Stored data
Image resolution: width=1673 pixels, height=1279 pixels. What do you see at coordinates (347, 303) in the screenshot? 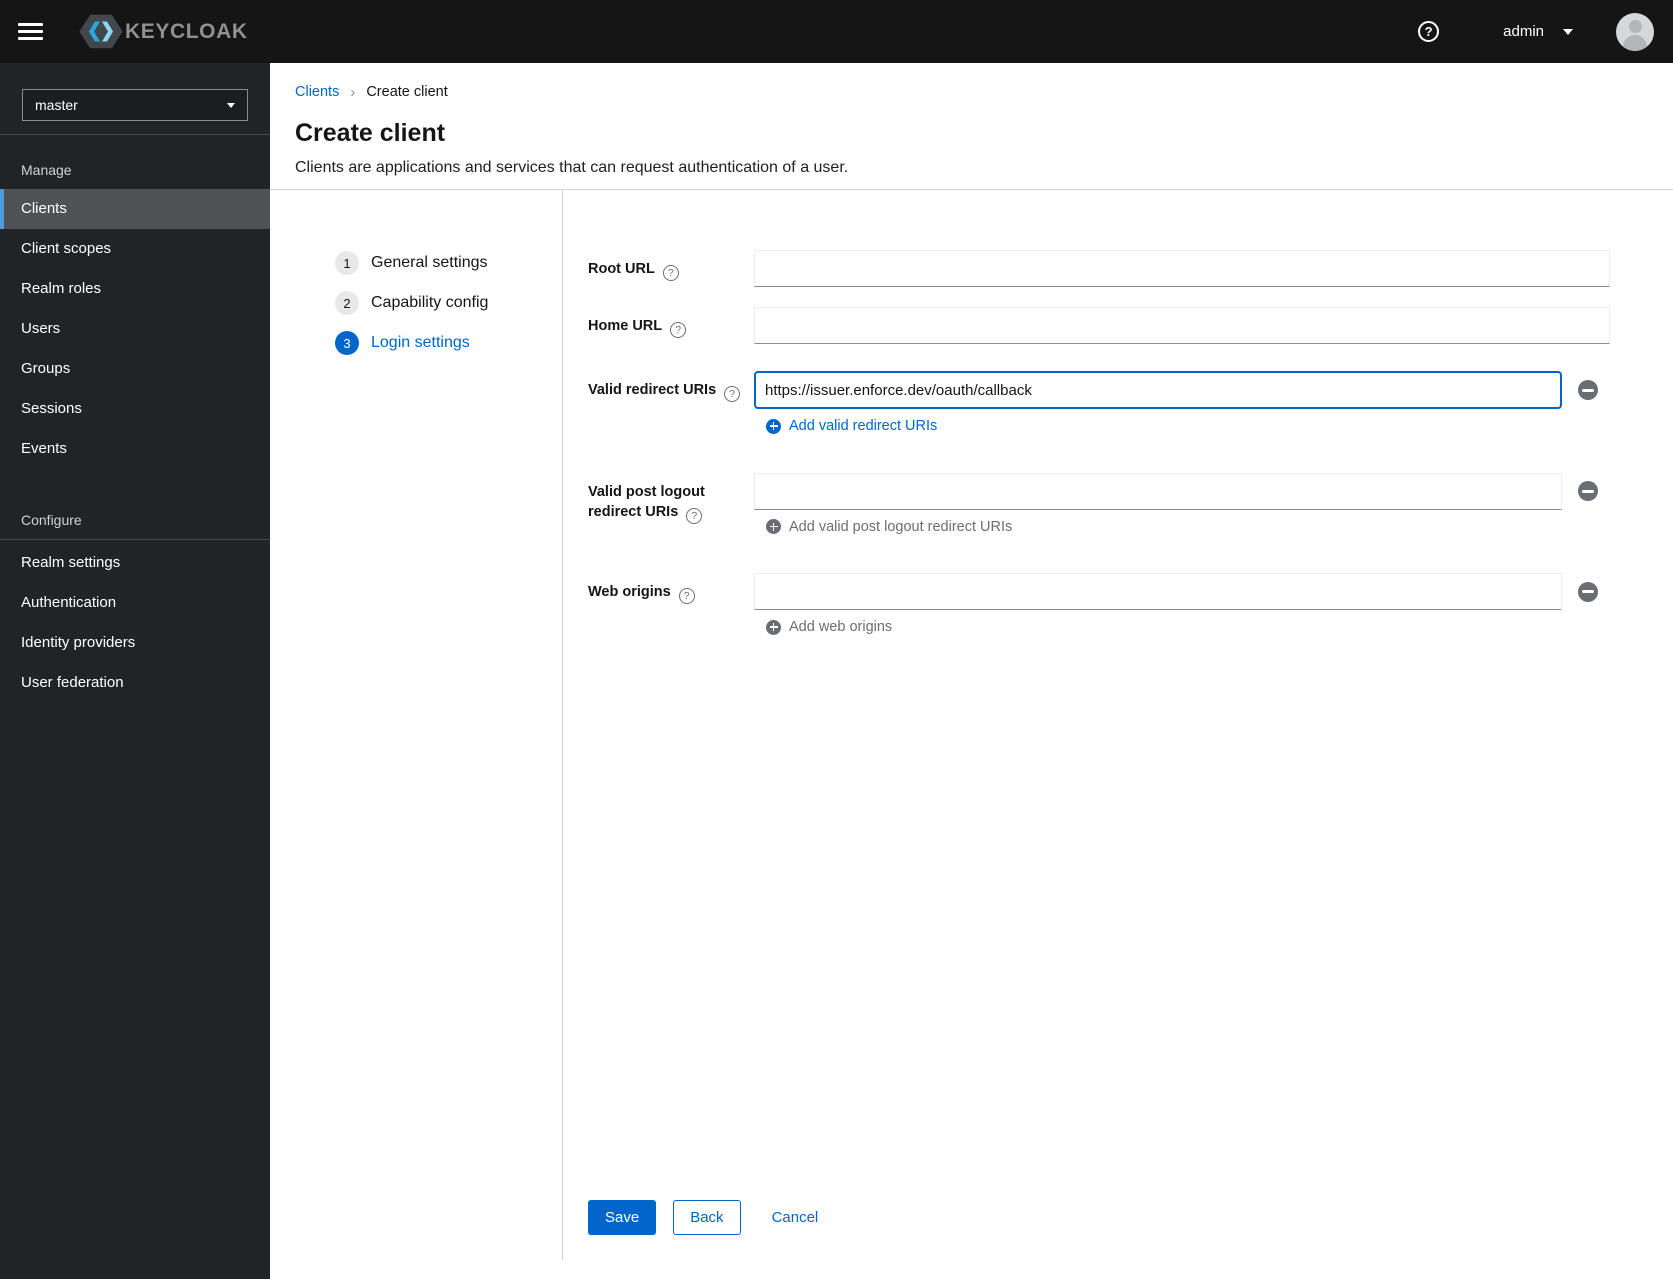
I see `step-number-badge: 2` at bounding box center [347, 303].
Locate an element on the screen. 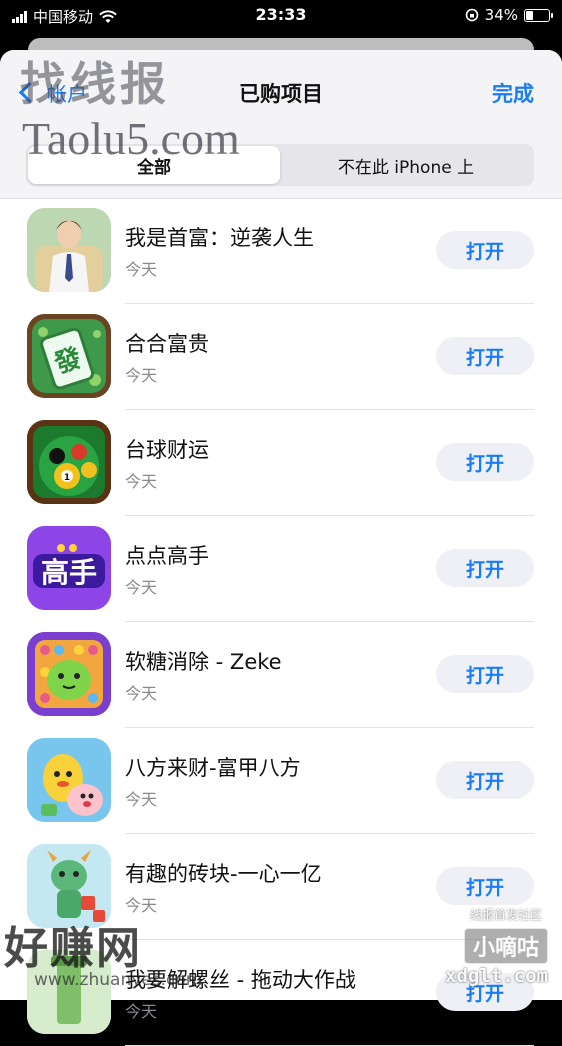  cartoon-characters-app-icon is located at coordinates (69, 780).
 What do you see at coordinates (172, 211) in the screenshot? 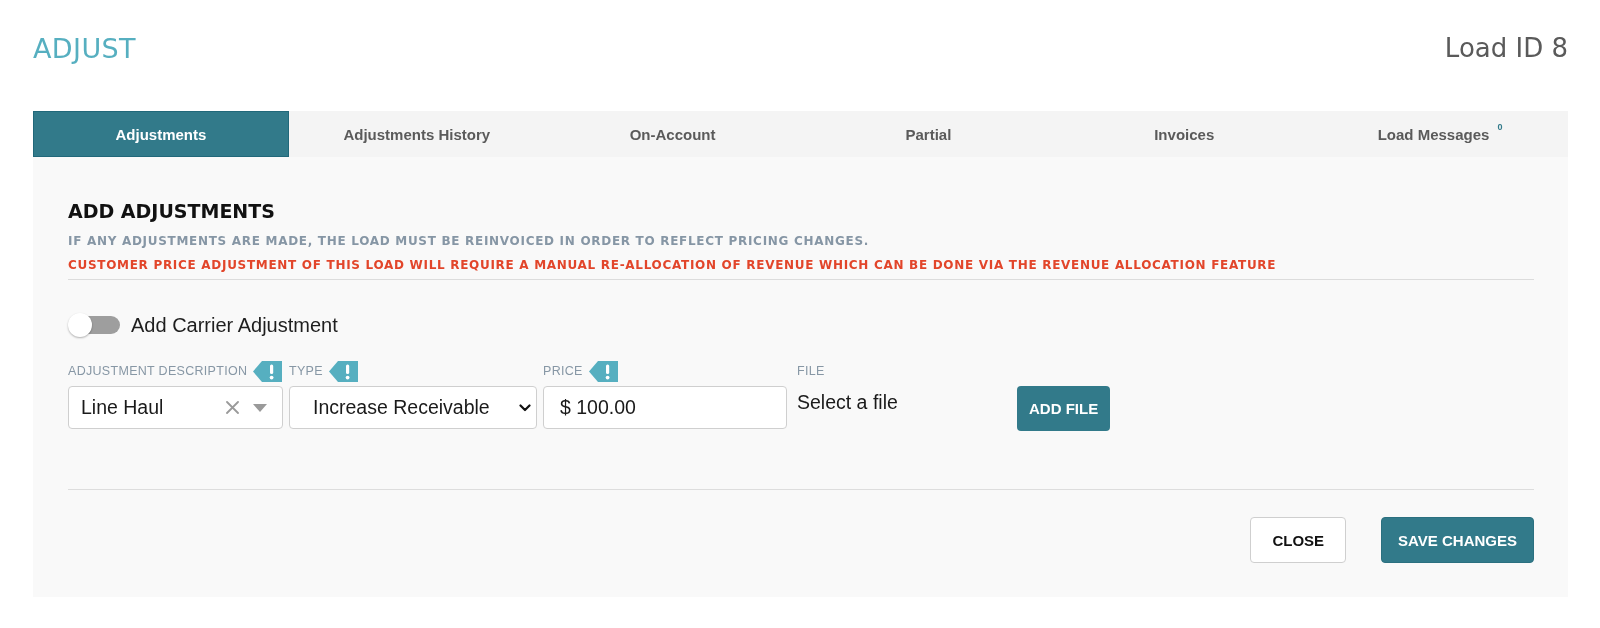
I see `section-title: ADD ADJUSTMENTS` at bounding box center [172, 211].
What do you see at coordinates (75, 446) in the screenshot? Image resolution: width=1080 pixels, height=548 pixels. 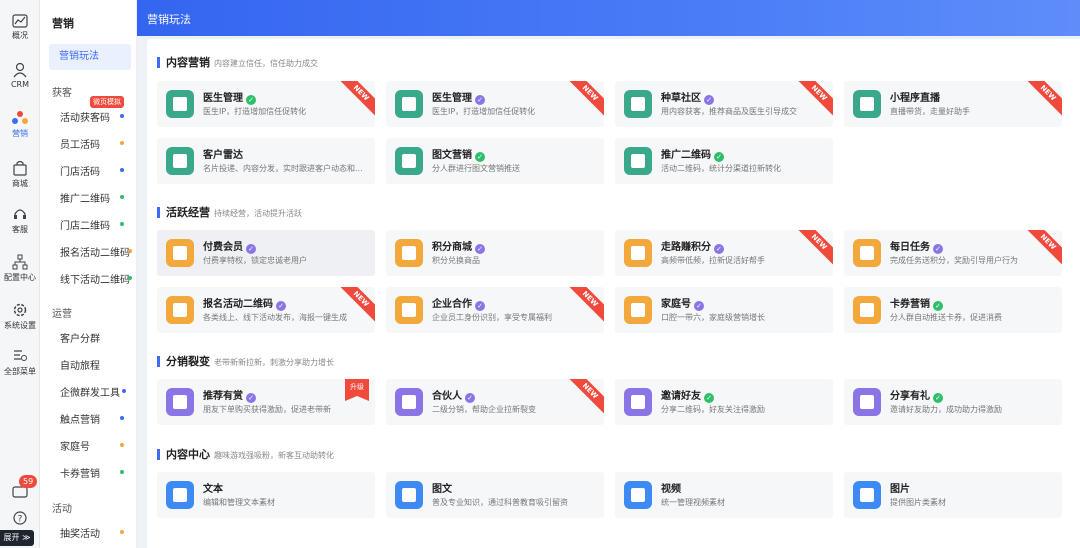 I see `sub-item: 家庭号` at bounding box center [75, 446].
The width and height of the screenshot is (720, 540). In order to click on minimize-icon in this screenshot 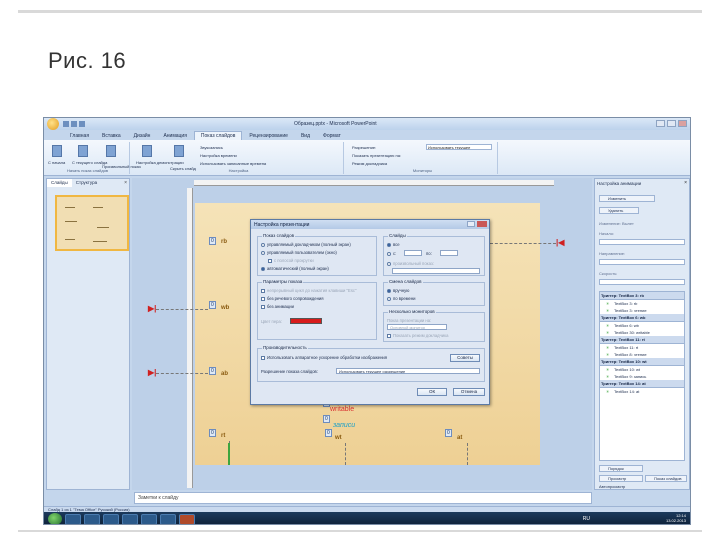, I will do `click(660, 124)`.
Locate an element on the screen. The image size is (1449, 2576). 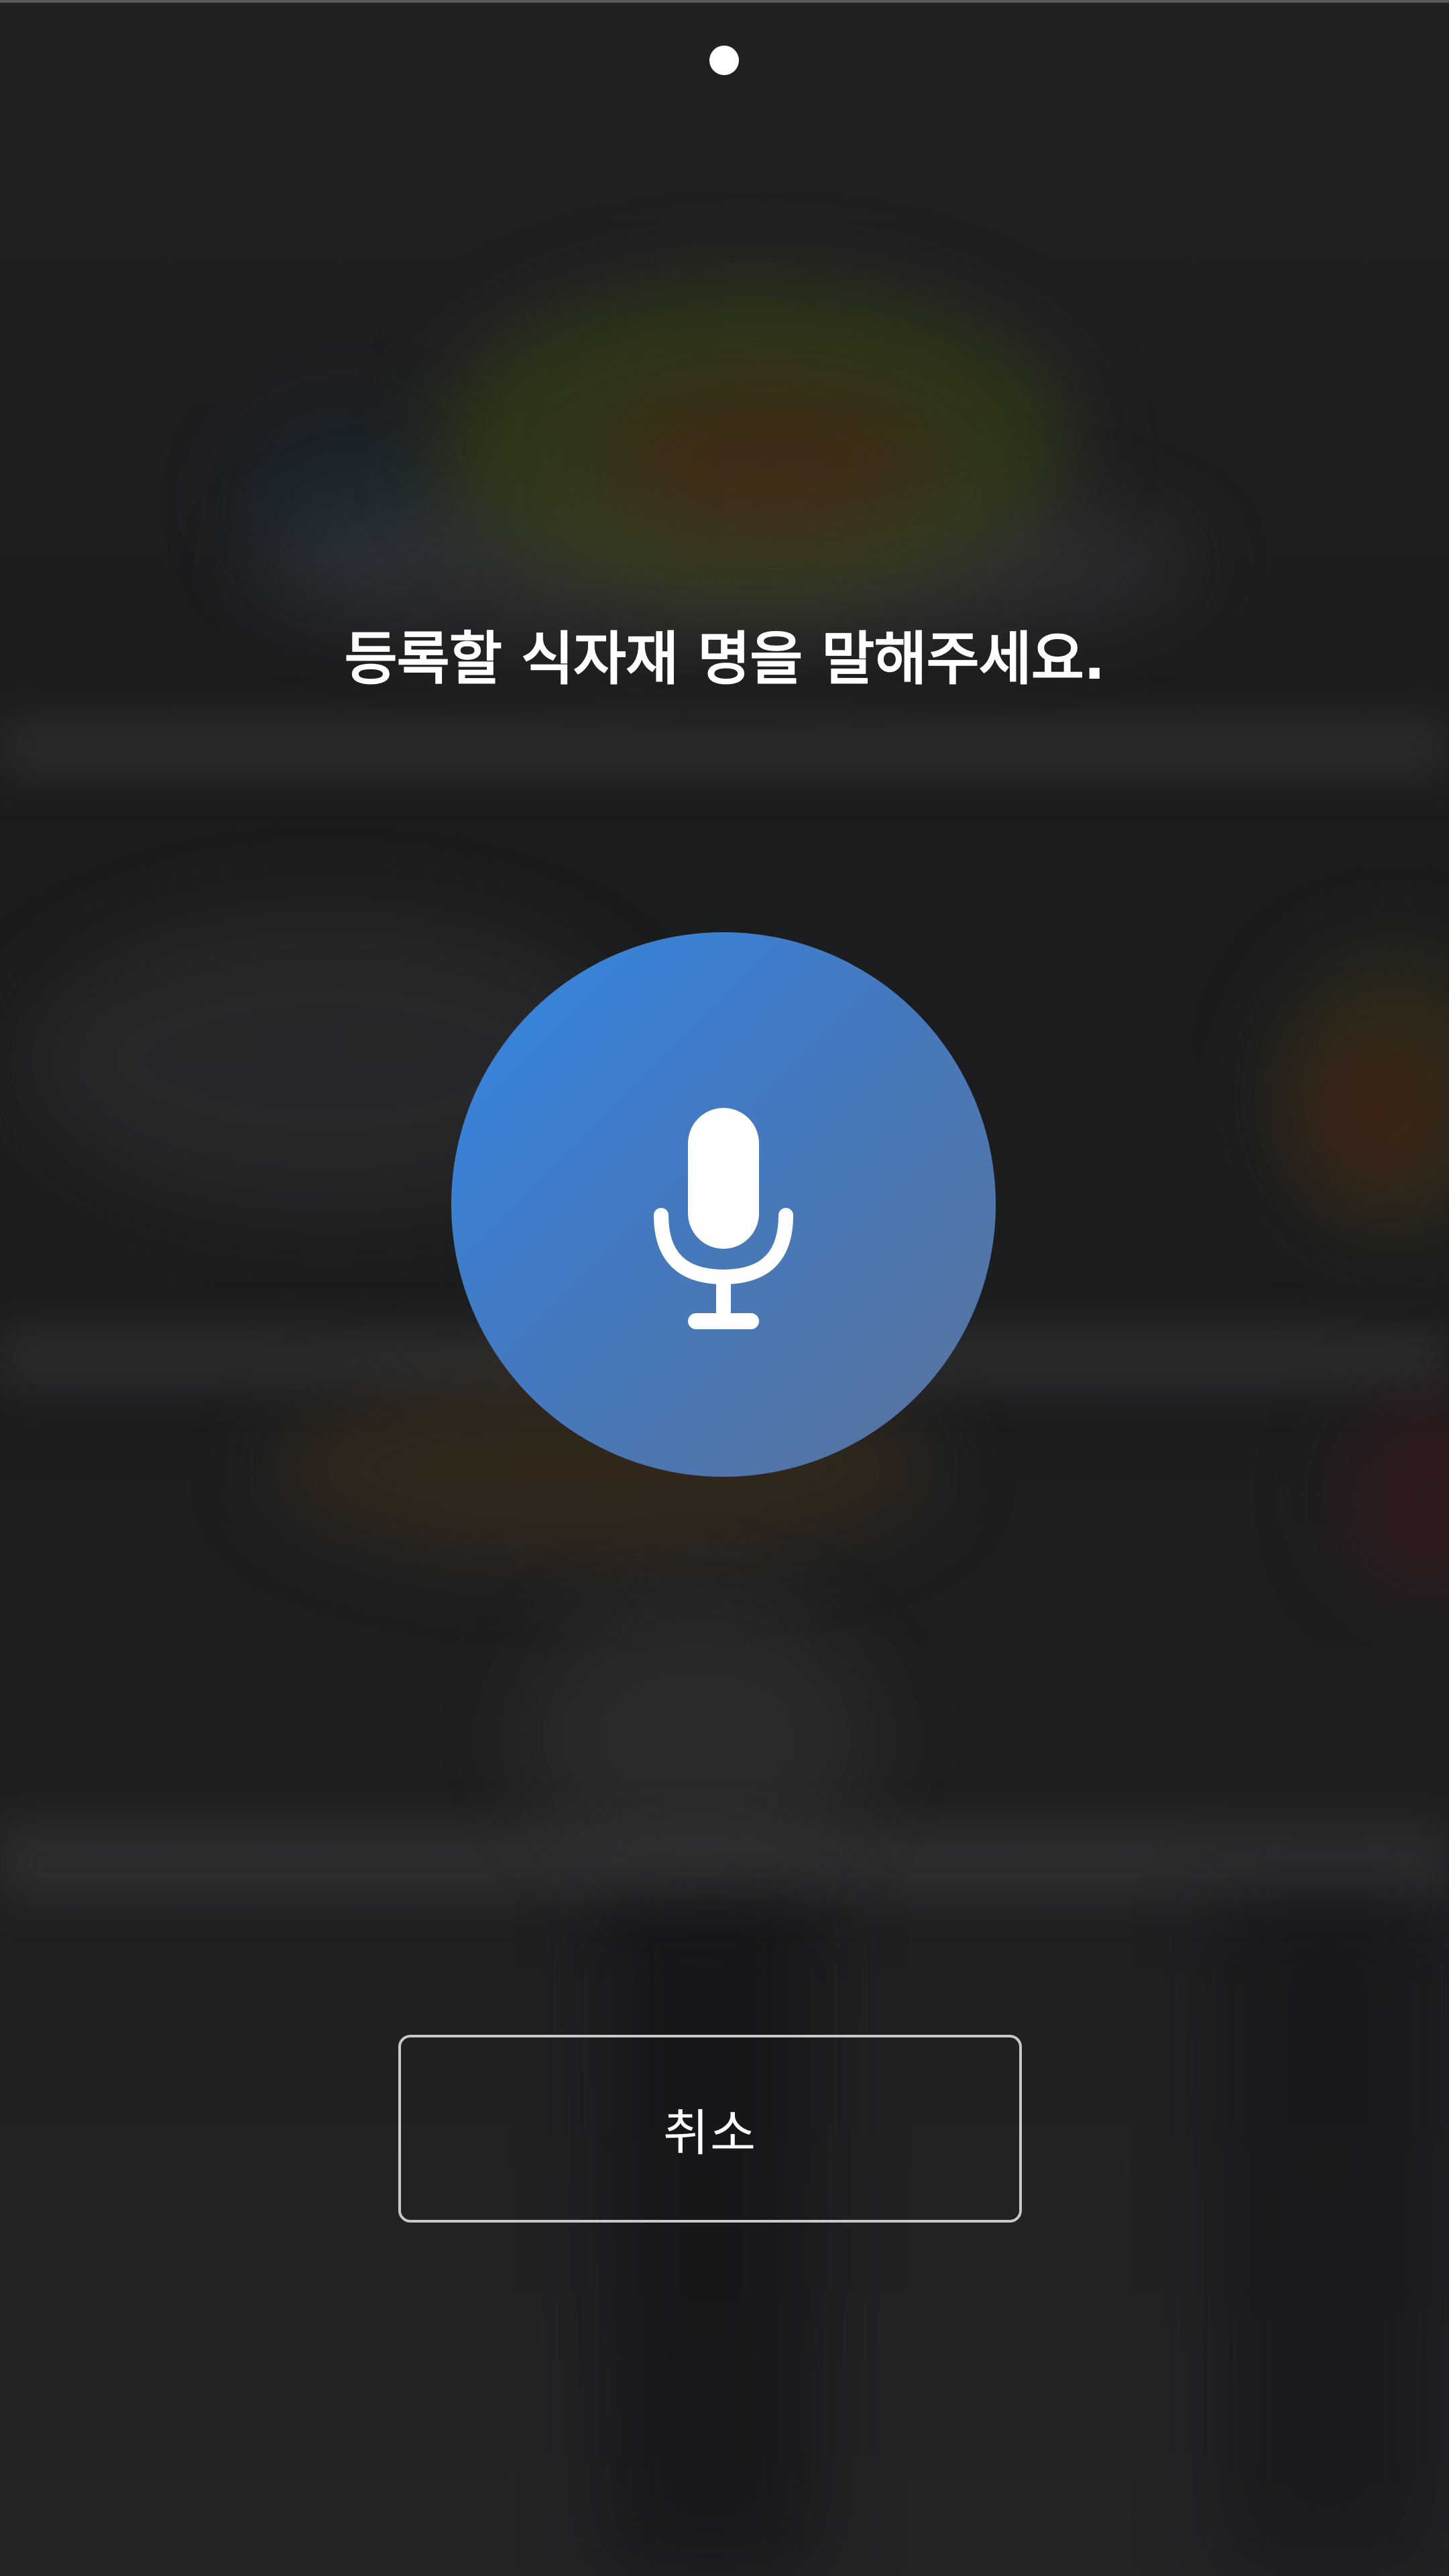
cancel-button: 취소 is located at coordinates (710, 2129).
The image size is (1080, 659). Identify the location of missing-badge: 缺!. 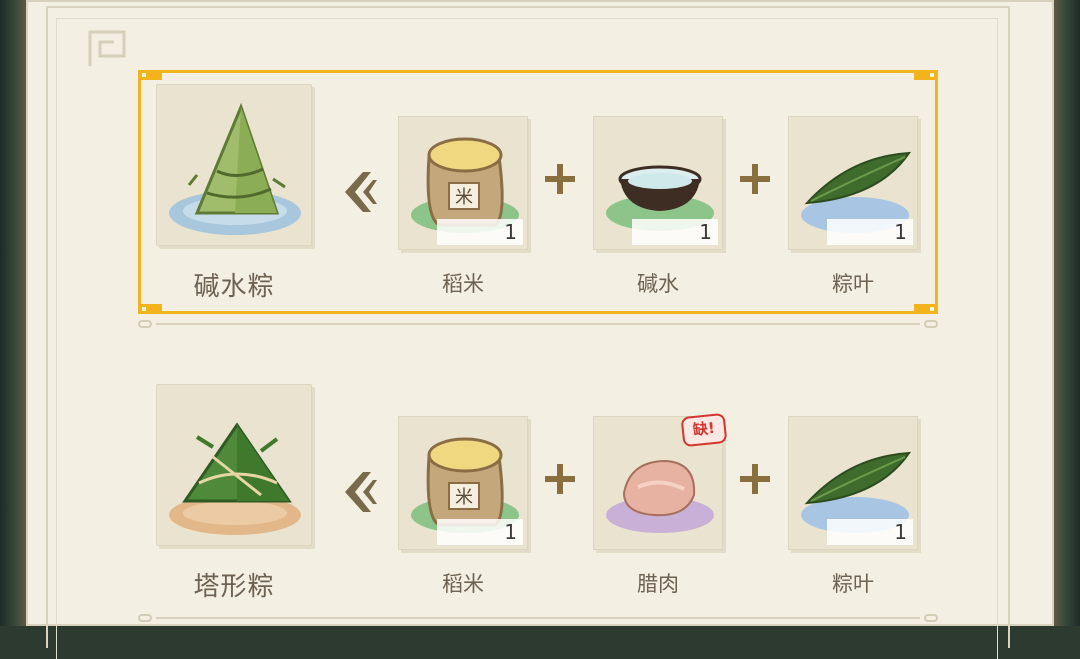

» **About this task**:
Copy out word for word the data from the line containing "Locate an element on the screen. The" through the last line, leaving out the pictures.

» **Your response**:
Locate an element on the screen. The image size is (1449, 2576). 
cancel-button: 취소 is located at coordinates (710, 2129).
The image size is (1080, 659). Identify the location of missing-badge: 缺!. 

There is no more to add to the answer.